Frente a la inmensa cama poblada de almohadones, destacaba un gran armario empotrado con espejos en su exterior. El cabecero, de blancos mullidos y bordes plateados, era el comienzo de una pared cubierta con un tapiz de aires medievales. La habitación tenía un enorme ventanal que daba a la plaza Vendôme y, enfrente, una puerta corredera de madera maciza que, con dos hojas que brillaban como las estatuillas doradas de la meca del cine, daba acceso a una amplia sala. Esta, decorada en tonos beis y mostaza, le parecía a la estrella tan amplia como una cancha de tenis. En ese salón cabría cómodamente todo el equipo de una gran producción histórica. No todas las habitaciones que le habían dado a lo largo de su carrera, máxime cuando rodaban en localizaciones rurales, eran como aquella. Tenía una chimenea de mármol, una zona de estar con apetecibles sofás tapizados a juego con las paredes, tres butacas frente a ellos y una mesa baja de madera maciza, en cuyo centro reinaban unas orquídeas. Todo ello bajo la atenta mirada de una preciosa lámpara de cristales que parecía iluminar con su sola presencia el lugar. El dormitorio de Claire se encontraba al otro lado del salón. Parecía que su ayudante había consumido toda su energía sosegándola y que había abandonado cualquier actividad.

Monetta Eloyse Darnell se había dejado caer con suavidad sobre la aterciopelada colcha sin ser capaz de olvidar la dulzura, ya lejana, de otras sábanas, las de su noche de bodas. El tálamo la acogió como una madre arropa a sus crías. Toda la ilusión que una mujer podía albergar en su corazón estaba depositada en ese nuevo matrimonio. Hoy, con las emociones ajadas, el hastío le impedía verle sentido a esa relación.

Apoyada en un cojín, sintiendo los párpados empapados en hormigón y el jet lag cruzando el océano de su cerebro, se resistía a dormir. Necesitaba un minuto más de vigilia, un nuevo pensamiento consciente antes de abandonarse al vacío inmenso del sueño. Sacó un cigarrillo de la pitillera plateada con sus iniciales que él le había regalado, lo humedeció lentamente entre sus labios, lo prendió e inhaló. Siempre le había reconfortado el olor del tabaco. Desde que siendo una niña dejara su Dallas natal, ese aroma le recordaba a su padre, sus camisas, que, colgadas en el armario recién lavadas, aún conservaban tenuemente aquel perfume.

Se puso el cigarro entre los dedos, lo apartó de la boca y expulsó, lenta y dulcemente, el humo de su cuerpo. Disfrutaba de ese gesto que tantas veces había repetido frente a la cámara, bajo los focos y la mirada atenta del director, sin poder saborearlo. A base de repetir y colocarse en las marcas, aquel instante supuestamente sensual, se convertía en un suplicio para la actriz. Así de mágico podía llegar a ser el cine, transformando el tedio en emoción y la emoción en tedio. Ahora se cobraba su íntima venganza, acariciando con calma las volutas de humo que dibujaban formas irregulares en el aire, para finalmente desvanecerse por toda la habitación.
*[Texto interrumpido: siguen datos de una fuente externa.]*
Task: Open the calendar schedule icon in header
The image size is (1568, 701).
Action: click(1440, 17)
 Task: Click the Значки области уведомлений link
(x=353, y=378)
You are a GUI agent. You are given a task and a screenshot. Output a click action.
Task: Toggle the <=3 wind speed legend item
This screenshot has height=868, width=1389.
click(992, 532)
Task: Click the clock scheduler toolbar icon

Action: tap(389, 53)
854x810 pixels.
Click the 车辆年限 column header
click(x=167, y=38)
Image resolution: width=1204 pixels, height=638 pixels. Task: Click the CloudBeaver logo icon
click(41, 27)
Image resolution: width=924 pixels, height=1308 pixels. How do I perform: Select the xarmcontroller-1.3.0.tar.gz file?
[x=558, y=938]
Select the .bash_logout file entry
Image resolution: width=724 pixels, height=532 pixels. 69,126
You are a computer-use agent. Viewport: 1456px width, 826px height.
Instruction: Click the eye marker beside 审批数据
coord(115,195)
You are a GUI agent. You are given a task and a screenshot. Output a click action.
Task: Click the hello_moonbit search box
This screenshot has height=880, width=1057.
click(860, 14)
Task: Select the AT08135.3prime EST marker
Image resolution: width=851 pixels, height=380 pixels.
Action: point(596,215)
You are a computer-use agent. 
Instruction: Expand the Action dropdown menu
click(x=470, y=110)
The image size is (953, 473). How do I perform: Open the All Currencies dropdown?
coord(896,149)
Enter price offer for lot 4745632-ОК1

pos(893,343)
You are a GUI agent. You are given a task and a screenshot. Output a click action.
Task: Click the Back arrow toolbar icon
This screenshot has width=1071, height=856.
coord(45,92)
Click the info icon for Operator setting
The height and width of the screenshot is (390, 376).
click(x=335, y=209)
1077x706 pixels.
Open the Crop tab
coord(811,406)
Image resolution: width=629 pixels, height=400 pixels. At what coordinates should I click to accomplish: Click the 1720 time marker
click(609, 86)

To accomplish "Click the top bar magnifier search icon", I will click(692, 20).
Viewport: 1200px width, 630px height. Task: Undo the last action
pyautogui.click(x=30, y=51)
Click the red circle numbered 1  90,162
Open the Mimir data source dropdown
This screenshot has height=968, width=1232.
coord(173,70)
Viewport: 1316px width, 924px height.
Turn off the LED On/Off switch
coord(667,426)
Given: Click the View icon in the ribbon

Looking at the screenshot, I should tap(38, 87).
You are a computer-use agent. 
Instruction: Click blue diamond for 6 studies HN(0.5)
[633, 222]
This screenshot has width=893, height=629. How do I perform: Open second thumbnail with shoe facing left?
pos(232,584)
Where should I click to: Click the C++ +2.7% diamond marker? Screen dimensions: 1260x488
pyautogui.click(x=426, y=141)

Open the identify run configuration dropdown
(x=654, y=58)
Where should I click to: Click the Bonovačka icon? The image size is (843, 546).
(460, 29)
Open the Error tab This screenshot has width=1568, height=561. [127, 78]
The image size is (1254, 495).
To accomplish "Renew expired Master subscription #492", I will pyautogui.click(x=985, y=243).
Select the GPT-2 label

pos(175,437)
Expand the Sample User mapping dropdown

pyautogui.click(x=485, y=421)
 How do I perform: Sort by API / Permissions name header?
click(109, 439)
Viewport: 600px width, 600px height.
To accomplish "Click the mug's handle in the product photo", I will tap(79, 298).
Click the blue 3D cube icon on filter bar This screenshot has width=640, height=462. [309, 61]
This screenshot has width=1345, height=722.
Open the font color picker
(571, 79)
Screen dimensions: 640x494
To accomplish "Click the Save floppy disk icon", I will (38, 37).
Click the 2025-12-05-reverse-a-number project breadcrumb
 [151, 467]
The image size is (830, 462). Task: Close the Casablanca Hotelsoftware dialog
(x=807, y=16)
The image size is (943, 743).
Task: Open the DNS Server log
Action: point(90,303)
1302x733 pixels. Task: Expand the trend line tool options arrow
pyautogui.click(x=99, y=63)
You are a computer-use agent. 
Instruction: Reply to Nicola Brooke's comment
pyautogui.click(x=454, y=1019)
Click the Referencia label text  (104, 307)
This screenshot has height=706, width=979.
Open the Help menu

Lo repitió un par de veces y, antes de que hubiera una tercera, la atrapó el pesado aliento de Morfeo.

Una nube grisácea la envolvía, su cuerpo flotaba en el limbo del duermevela cuando, inconscientemente, estiró el brazo y el cigarro salió despedido contra el suelo. Rebotó en una carísima alfombra persa, soltó tres ínfimas chispas y se detuvo, marcado con una sospechosa sombra de carmín rosado, sobre una lujosa tarima de madera noble, donde su fuerza se extinguió en menos de un minuto. No sería la última vez que algo así le ocurriría.